▶ [What you are asked to do]
Copy the data below, switching every "screenshot" to "image" and keeping everything else the same. Leave the pictures out of your answer.

--- Begin Input material ---

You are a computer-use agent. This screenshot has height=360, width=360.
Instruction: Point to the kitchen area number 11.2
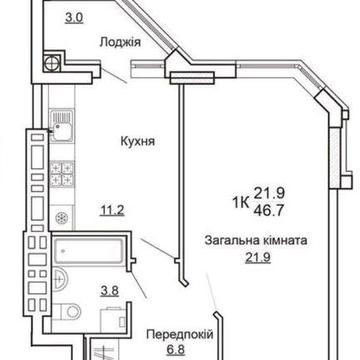(111, 211)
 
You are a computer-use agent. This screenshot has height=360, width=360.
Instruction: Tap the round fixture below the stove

--- End Input material ---

▶ [Answer to the task]
You are a computer-use agent. This image has height=360, width=360.
Instruction: Point to the kitchen area number 11.2
(111, 211)
 
You are a computer-use agent. This image has height=360, width=360.
Instruction: Tap the round fixture below the stove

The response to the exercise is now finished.